The main building has a dramatic cadence of external pillar elements, connected by longitudinal beams, providing a galley level free of internal columns or structural walls. The park was created on landfill in the bay, so the pillars footings reach down.
A large outdoor terrace is framed by the entrance façades of the main building and theater wing. The northern façade has aluminum shutters to control the amount of natural light entering the gallery space during the winter solstice period. The windows of the gallery are oriented to the north and south.
An inner courtyard was also designed by Burle Marx.
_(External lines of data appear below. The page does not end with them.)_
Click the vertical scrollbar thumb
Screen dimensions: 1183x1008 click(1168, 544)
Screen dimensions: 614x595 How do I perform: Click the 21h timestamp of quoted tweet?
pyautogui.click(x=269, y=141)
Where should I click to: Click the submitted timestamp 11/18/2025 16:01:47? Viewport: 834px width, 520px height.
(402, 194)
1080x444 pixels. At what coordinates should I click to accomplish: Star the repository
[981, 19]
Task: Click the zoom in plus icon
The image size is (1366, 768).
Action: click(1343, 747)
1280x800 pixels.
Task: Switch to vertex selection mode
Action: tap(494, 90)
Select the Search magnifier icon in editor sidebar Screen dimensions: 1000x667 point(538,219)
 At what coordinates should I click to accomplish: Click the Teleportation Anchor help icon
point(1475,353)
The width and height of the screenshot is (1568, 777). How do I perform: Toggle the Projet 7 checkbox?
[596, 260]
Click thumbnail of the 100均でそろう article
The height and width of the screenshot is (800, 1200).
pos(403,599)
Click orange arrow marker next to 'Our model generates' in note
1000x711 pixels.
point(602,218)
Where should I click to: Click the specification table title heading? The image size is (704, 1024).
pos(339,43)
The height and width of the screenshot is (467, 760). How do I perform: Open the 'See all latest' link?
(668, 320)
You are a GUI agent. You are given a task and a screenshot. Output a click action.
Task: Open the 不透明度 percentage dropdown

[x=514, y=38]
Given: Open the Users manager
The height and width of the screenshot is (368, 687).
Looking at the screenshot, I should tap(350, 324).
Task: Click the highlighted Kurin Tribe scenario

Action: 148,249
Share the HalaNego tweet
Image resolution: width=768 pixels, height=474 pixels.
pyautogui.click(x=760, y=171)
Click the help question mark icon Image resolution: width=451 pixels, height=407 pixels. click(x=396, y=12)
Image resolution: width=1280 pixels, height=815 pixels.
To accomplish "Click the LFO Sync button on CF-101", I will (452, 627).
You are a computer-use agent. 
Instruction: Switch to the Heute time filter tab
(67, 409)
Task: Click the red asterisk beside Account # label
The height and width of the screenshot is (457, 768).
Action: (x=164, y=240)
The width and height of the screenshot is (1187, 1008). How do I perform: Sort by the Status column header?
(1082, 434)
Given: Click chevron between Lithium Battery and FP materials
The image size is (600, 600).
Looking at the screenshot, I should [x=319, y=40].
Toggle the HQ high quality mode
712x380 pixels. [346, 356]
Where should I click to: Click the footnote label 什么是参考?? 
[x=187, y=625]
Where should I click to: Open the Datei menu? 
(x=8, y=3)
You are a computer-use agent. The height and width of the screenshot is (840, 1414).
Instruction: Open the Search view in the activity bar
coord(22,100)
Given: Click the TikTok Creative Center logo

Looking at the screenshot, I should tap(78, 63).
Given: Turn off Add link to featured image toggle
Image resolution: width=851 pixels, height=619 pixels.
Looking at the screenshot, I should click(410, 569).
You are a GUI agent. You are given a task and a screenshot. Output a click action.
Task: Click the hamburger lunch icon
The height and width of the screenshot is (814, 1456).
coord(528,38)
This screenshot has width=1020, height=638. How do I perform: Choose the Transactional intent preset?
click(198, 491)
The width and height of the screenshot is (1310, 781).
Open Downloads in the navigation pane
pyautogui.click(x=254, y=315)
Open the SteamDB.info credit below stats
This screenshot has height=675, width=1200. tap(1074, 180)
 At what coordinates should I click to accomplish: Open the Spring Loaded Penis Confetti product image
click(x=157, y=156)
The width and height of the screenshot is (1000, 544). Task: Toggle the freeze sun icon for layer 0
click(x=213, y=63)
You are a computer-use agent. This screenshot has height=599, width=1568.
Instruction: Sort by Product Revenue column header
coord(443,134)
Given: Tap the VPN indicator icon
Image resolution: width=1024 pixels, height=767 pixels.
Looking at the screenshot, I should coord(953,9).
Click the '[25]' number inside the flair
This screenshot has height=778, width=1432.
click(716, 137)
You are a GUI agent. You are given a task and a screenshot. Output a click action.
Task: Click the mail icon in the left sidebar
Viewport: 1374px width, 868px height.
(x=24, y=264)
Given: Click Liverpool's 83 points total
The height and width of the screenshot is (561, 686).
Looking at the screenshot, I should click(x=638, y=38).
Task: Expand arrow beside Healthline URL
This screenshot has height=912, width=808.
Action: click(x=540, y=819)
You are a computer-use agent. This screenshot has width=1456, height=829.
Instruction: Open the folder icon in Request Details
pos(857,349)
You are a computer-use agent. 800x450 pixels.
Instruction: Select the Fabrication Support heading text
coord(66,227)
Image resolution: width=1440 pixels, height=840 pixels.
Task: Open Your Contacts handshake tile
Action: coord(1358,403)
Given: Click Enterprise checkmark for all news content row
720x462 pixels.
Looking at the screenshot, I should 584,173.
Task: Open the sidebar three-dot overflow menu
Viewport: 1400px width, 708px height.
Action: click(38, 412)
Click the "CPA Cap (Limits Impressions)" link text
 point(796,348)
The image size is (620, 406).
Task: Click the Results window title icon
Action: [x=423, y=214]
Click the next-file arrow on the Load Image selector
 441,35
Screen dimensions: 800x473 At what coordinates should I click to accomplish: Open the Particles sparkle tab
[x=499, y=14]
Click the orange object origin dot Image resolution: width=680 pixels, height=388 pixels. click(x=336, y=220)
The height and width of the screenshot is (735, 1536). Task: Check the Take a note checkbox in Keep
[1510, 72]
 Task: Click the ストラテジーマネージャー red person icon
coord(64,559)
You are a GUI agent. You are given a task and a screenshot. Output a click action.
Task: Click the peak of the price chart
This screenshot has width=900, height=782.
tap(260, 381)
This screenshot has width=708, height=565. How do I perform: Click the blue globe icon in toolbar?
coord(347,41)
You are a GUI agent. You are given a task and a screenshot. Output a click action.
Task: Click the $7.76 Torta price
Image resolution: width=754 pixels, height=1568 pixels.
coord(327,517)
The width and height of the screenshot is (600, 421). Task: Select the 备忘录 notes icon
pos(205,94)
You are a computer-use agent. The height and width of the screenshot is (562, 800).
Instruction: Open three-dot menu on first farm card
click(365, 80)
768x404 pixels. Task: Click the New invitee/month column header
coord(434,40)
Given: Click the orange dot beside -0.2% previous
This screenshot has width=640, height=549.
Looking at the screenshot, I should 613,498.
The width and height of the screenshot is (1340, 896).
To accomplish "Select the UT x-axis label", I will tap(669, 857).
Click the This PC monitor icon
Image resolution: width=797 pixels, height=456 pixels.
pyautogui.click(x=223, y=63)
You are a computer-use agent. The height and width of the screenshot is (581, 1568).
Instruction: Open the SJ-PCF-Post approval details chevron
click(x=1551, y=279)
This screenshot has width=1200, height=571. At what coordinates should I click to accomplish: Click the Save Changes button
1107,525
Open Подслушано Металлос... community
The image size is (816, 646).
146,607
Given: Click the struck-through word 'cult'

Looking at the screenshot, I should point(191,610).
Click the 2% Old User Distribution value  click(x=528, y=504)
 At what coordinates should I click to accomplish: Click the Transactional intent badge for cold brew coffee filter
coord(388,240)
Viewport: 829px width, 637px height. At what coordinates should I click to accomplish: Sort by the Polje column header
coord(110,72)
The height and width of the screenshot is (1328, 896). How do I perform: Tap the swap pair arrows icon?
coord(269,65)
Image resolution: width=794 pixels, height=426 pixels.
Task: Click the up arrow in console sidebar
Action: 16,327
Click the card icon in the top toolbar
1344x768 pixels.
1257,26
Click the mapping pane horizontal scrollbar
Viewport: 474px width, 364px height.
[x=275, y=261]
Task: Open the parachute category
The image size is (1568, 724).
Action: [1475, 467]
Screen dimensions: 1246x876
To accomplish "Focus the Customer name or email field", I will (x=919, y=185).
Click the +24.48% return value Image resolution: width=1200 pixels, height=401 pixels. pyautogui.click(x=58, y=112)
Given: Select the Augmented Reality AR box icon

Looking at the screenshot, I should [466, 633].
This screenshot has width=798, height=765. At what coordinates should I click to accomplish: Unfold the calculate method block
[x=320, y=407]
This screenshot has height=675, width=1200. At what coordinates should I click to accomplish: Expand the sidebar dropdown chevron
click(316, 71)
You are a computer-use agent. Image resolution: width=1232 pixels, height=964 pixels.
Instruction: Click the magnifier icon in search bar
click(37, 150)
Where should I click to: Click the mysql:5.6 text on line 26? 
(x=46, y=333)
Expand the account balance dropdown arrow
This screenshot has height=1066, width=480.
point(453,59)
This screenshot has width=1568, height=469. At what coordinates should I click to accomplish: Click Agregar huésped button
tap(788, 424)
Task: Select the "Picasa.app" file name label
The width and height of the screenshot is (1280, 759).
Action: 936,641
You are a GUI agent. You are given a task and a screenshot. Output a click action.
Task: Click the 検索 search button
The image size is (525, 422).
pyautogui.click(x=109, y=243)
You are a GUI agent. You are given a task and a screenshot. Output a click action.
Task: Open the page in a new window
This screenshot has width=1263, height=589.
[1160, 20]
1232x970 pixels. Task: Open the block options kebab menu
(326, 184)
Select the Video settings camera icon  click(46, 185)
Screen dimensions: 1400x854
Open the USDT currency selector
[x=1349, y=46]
A broad spiral ramp element reaches an upper level, with a roof terrace, restaurant, bar, and lounge overlooking Guanabara Bay, Sugarloaf, and Rio's other granitic mountain formations.

Scope

Affonso Eduardo Reidy's essay for the meaning of the museum expressed:

The museum's scope is as an arts center, and includes:
  1. exhibitions — galleries for the permanent collection and travelling shows.
  2. school of art — with lecture and studio spaces.
  3. theater — for concerts, plays, classical ballets, film exhibitions, and conferences.
  4. operations — public services, workshops, collections warehouses, and administration offices.

    1978 fire

On July 8, 1978, a rough fire caused by a cigarette or due to an electrical failure, destroyed 90% of the artworks – including artworks from Pablo Picasso, Miró, Salvador Dalí, Max Ernst, Paul Klee, Diego Rivera, René Magritte, Ivan Serpa, David Alfaro Siqueiros, Manabu Mabe and others – and all artworks showed in a big retrospective of artist Joaquin Torres García.